Alexandria has its roots in an earlier community called Meridian, which was situated on the Oregon Trail about three miles from the present town. Meridian existed from the 1850’s until the St. Joseph Railroad followed the Big Sandy Creek instead of the Little Blue River. When the line came through in 1872, most of the inhabitants of Meridian picked up their possessions, including houses and buildings in some cases, and moved to the new town site. The name was chosen by Silas Alexander, owner of the land where Alexandria was platted. Mr. Alexander had been the territorial county sheriff and then moved to Lincoln where he served as Nebraska’s Adjutant General.
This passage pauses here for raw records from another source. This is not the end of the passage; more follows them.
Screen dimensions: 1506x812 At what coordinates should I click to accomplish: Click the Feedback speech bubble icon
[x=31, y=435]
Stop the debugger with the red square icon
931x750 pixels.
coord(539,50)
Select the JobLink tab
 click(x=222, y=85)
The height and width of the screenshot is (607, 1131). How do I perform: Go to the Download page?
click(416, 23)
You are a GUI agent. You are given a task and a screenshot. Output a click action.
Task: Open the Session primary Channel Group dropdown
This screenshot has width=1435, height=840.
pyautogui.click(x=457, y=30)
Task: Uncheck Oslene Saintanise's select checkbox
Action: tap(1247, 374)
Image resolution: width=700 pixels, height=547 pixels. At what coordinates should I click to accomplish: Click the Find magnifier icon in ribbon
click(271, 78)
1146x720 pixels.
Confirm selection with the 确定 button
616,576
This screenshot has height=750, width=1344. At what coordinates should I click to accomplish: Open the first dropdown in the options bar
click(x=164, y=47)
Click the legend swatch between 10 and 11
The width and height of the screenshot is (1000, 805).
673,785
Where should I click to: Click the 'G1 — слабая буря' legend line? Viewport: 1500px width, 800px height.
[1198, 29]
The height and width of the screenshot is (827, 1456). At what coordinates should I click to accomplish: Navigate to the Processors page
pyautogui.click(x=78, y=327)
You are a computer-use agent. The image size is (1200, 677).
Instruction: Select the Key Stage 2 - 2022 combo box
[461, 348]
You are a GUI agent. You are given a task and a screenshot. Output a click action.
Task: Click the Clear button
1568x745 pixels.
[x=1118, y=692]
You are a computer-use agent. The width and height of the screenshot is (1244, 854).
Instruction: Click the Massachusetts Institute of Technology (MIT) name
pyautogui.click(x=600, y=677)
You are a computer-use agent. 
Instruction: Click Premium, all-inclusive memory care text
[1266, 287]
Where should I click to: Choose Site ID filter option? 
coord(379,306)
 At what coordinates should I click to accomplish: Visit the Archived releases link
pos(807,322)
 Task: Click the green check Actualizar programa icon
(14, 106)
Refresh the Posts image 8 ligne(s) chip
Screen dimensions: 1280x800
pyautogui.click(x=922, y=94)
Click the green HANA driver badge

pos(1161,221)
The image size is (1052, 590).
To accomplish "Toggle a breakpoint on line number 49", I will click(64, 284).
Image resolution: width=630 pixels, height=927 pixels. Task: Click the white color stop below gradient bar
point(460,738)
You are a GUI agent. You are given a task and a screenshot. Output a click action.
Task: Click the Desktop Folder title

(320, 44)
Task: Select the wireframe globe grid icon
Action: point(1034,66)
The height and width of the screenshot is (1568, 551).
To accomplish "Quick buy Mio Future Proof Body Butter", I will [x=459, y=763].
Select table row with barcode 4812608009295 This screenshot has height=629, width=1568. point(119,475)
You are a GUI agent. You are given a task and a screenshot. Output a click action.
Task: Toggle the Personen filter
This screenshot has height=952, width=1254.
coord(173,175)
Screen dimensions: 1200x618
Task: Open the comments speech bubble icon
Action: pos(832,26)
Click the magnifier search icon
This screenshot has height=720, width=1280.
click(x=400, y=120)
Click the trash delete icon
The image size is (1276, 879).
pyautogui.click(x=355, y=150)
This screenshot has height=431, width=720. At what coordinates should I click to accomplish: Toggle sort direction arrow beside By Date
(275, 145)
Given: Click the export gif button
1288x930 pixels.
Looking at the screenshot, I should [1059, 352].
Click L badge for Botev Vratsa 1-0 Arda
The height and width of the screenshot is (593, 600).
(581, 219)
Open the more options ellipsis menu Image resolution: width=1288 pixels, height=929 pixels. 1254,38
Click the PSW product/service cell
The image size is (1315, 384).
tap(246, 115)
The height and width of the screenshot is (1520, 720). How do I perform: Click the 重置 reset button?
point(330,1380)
Nothing remains today at Meridian except the German Presbyterian Cemetery, on the site of a church that originated a few years after most residents departed for the new town. Oddly enough, nearly all the original Meridian tombstones were taken by a local farmer, who used them to line the cellar hole for his new home. Ruts from the Oregon Trail are located on private ground nearby.
Along with ties to the Oregon Trail, Alexandria’s founding families were involved with the Pony Express. Two riders lived in the town and their descendants have sometimes taken part in the re-enactments. The consolidated school where Alexandria students now attend is named Meridian in honor of the original community.
Visitors enjoy camping and picnics at the Alexandria State Lakes, which is maintained by the State of Nebraska. The Big Sandy Creek, on the immediate south edge of town, is scenic and easily accessible.
Alexandria is an agricultural area with dry land and irrigated crop land raising corn, soybeans, milo, and alfalfa. There are some livestock (cattle and hog) operations in the area.
Airports serving the region are Hebron, Lincoln, Omaha, and Grand Island.
Union Pacific Railroad, with double tracks, is on the south edge of town. The ABC Railroad, named alphabetically with Alexandria, Belvidere, Carleton, and Davenport, is in Thayer County and continues on to Hastings and beyond. Sometimes the Union Pacific sends its antique steam engine through town and people line the crossings to see and hear a piece of history.